Rutherford received the Teacher Fellow Award at this year’s conference. This award was created to recognize individuals whose efforts represent the very best in agricultural higher education. Rutherford’s work in the classroom is recognized by her students and coworkers. “This award acknowledges teachers who are innovative and engaging that students relate to and I think that describes Dr. Rutherford,” says Redwine.
Leggette was presented with the Graduate Student Teaching Award. This award distinguishes graduate students in agriculture who excel as teachers. Leggette notes that her success as a teacher stems from positive experiences she has had with her own teachers. “I’ve had some great high school teachers, college professors and it’s just an opportunity for me to give back. At the end of the day, it’s not about the awards that you win, it’s about the lives that you impact,” says Leggette.
In addition to being recognized, the group also shared research and networked with other agriculture teachers and students from around the country.
Rutherford presented research on Second Life, a three dimensional virtual world that is an emerging online teaching environment. Leggette shared research on incorporating social media and virtual worlds into education, and Redwine shared research on using a press conference simulation as a teaching tool. Each study had multiple contributors and researchers, from the ALEC department and other institutions.

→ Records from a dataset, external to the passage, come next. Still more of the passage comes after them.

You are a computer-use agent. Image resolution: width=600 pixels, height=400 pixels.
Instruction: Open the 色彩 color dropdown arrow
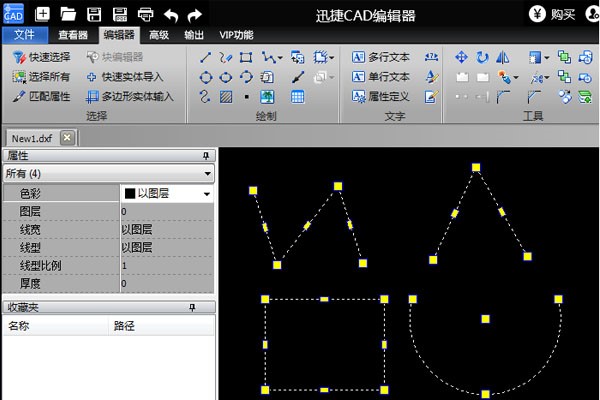[x=207, y=193]
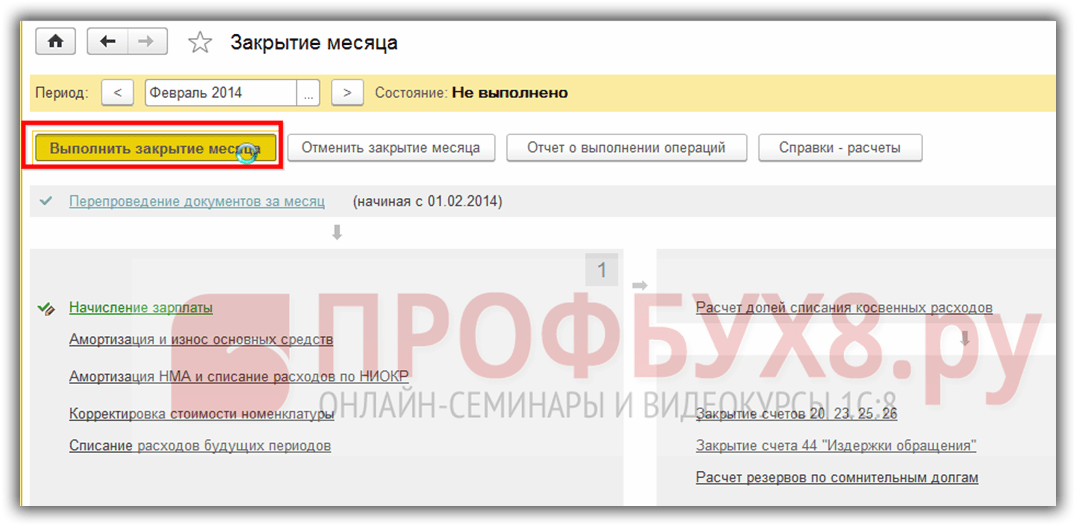This screenshot has width=1076, height=526.
Task: Select Амортизация НМА и списание расходов
Action: pyautogui.click(x=239, y=376)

After attending the conference professionals are able to see new trends in teaching agriculture that have to do with technology and keeping an emphasis on students. Conference attendees looked at ways to better incorporate technology into the classroom and non-formal settings.
“NACTA is unique because we all have a common goal there, we all want to be better teachers. We are able to talk about our students and what we can do to make our students education better. NACTA helps us take a stance on the importance of teaching.” Leggette said.
NACTA’s mission is to provide all teachers of agriculture with a forum for discussion of questions and issues relating to professional advancement of agricultural instruction, as well as to encourage, promote, and reward instructional excellence in agriculture and the research supporting this instruction.